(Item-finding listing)
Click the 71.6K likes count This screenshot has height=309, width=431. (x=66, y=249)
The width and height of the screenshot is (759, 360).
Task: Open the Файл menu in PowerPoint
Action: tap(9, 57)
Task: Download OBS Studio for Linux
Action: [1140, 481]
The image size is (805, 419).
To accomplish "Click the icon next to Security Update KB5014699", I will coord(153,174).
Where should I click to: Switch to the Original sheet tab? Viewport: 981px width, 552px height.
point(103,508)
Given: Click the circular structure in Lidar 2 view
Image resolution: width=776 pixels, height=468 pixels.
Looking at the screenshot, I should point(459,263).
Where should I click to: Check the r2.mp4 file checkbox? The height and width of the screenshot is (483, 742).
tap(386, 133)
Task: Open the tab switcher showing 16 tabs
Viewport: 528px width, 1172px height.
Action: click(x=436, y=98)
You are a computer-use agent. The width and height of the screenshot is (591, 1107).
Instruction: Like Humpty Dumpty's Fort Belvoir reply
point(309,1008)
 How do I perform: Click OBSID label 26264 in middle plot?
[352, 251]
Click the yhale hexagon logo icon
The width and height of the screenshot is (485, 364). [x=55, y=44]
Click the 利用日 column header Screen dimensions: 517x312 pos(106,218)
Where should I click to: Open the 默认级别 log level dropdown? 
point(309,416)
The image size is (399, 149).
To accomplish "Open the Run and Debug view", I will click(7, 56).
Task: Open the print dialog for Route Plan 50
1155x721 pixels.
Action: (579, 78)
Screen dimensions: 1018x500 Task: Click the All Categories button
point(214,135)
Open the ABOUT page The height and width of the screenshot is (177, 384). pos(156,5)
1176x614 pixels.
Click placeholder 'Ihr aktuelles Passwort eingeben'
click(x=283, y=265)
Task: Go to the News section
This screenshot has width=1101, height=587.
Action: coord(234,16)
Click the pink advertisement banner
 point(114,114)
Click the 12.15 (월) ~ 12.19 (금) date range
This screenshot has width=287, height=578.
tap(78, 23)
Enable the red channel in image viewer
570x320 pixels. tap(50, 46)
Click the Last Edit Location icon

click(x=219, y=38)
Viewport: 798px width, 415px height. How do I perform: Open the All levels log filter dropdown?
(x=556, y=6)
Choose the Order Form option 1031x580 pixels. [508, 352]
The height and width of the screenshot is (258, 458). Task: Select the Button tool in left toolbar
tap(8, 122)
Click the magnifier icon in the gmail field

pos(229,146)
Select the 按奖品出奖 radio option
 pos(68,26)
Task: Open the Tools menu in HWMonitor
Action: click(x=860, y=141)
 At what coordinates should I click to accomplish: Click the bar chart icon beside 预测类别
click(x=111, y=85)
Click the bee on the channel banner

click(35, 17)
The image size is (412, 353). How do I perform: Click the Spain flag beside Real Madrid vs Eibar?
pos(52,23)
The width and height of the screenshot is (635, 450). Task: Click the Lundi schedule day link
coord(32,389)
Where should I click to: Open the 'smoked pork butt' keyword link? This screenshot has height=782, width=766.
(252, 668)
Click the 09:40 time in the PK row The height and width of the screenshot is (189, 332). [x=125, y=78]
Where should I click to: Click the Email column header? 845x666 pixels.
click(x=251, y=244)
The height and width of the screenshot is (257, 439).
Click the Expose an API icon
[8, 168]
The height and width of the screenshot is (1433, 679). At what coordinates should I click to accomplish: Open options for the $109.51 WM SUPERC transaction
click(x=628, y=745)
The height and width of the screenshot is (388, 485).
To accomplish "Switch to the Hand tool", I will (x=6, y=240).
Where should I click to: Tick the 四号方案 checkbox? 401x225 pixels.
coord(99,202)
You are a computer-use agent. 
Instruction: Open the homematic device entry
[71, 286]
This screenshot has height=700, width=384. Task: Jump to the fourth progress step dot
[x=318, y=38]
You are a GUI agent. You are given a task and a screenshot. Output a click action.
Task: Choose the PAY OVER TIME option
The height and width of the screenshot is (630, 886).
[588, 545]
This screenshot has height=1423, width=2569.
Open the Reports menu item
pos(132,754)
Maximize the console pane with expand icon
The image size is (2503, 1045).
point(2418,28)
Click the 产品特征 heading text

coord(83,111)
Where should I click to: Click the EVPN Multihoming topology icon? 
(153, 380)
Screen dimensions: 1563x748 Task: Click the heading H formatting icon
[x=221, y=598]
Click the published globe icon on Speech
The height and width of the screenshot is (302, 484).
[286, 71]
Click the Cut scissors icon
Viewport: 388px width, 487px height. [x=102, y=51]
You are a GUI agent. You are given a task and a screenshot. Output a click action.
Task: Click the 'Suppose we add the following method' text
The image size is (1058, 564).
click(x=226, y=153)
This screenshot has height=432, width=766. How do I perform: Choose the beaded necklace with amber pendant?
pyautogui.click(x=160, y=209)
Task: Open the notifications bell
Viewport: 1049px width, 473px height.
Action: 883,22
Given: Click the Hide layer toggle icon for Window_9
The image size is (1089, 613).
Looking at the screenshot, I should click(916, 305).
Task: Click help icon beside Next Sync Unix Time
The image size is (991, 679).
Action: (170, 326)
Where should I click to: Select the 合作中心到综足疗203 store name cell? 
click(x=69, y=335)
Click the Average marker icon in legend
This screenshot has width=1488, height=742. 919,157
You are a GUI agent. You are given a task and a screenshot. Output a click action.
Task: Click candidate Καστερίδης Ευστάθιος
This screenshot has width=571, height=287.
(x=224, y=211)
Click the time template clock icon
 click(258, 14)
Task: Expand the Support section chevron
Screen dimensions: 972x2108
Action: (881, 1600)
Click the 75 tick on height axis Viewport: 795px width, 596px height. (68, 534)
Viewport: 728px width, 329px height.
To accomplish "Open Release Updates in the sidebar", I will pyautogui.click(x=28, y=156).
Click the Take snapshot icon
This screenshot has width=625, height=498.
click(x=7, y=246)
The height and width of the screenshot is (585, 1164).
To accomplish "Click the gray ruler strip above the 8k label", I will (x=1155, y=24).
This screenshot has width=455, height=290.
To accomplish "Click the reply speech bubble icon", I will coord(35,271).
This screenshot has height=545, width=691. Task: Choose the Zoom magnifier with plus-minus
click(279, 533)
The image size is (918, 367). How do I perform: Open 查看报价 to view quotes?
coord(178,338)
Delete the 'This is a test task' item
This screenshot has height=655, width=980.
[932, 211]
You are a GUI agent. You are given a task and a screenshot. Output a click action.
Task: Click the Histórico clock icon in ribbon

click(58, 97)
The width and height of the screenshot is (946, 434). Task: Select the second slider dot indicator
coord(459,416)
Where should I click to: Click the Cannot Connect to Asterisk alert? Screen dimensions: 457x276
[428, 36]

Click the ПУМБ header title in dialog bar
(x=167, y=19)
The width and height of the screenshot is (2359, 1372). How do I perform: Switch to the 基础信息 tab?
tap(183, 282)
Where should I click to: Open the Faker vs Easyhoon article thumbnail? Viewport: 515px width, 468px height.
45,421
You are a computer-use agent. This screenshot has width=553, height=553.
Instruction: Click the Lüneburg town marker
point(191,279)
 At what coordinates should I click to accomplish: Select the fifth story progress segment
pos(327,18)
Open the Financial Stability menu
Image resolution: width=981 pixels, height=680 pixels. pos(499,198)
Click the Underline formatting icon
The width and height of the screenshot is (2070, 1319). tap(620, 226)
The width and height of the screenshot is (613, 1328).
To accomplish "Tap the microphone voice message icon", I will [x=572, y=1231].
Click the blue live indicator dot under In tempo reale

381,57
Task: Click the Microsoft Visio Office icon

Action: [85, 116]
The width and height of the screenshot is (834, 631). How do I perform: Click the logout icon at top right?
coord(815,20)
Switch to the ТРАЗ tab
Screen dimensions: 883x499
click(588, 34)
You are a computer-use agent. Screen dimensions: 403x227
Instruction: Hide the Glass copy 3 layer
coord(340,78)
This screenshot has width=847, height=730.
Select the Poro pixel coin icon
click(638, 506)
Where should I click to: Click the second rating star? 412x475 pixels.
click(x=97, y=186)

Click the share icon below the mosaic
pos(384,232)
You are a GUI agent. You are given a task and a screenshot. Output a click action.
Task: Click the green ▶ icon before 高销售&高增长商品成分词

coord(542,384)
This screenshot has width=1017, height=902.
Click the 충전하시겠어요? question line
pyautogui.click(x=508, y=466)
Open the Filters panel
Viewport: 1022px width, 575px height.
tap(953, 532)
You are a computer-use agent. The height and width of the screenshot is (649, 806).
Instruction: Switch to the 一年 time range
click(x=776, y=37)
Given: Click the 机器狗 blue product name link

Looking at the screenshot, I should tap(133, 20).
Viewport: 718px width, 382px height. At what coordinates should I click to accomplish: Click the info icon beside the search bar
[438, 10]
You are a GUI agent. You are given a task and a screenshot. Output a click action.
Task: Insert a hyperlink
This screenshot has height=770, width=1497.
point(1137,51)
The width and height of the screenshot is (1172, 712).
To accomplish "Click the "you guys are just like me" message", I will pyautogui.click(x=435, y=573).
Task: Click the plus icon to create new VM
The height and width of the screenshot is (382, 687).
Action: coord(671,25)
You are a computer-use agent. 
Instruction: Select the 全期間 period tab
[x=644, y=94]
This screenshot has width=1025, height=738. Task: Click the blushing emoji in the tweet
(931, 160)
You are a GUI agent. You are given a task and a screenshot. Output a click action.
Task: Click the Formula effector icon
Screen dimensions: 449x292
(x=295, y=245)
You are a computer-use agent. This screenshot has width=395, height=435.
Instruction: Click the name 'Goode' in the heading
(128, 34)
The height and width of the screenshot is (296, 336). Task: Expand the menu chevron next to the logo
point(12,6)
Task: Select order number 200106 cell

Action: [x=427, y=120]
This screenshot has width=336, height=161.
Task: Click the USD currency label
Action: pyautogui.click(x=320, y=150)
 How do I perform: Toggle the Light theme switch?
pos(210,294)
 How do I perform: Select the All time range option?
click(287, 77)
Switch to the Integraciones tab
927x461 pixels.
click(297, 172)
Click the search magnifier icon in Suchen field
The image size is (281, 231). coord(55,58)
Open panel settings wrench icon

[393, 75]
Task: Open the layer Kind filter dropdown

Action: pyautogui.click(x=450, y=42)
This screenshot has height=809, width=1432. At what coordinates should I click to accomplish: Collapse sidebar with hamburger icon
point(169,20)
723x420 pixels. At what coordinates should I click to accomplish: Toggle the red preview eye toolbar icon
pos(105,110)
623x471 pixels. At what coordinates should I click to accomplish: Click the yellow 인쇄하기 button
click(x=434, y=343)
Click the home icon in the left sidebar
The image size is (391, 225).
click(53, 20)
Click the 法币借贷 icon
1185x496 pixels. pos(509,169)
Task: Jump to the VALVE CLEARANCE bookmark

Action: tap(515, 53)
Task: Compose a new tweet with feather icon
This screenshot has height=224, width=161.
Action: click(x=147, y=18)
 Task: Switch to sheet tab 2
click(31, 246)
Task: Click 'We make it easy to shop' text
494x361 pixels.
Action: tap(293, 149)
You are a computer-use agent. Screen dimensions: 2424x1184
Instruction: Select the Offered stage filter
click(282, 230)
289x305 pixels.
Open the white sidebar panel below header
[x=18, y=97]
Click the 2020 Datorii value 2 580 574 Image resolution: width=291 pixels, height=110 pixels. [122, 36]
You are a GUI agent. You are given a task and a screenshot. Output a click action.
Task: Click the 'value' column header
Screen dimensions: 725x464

- [STATED EXERCISE]
Starting at the line containing "You are a computer-use agent. The height" and ending at the line containing "point(1137,51)", rewrite those listing lines with "hyperlink" changed to "table" and everything else left as is.

- [COMPLETED EXERCISE]
You are a computer-use agent. The height and width of the screenshot is (649, 806).
Instruction: Switch to the 一年 time range
click(x=776, y=37)
Given: Click the 机器狗 blue product name link

Looking at the screenshot, I should tap(133, 20).
Viewport: 718px width, 382px height. At what coordinates should I click to accomplish: Click the info icon beside the search bar
[438, 10]
You are a GUI agent. You are given a task and a screenshot. Output a click action.
Task: Insert a table
This screenshot has height=770, width=1497.
point(1137,51)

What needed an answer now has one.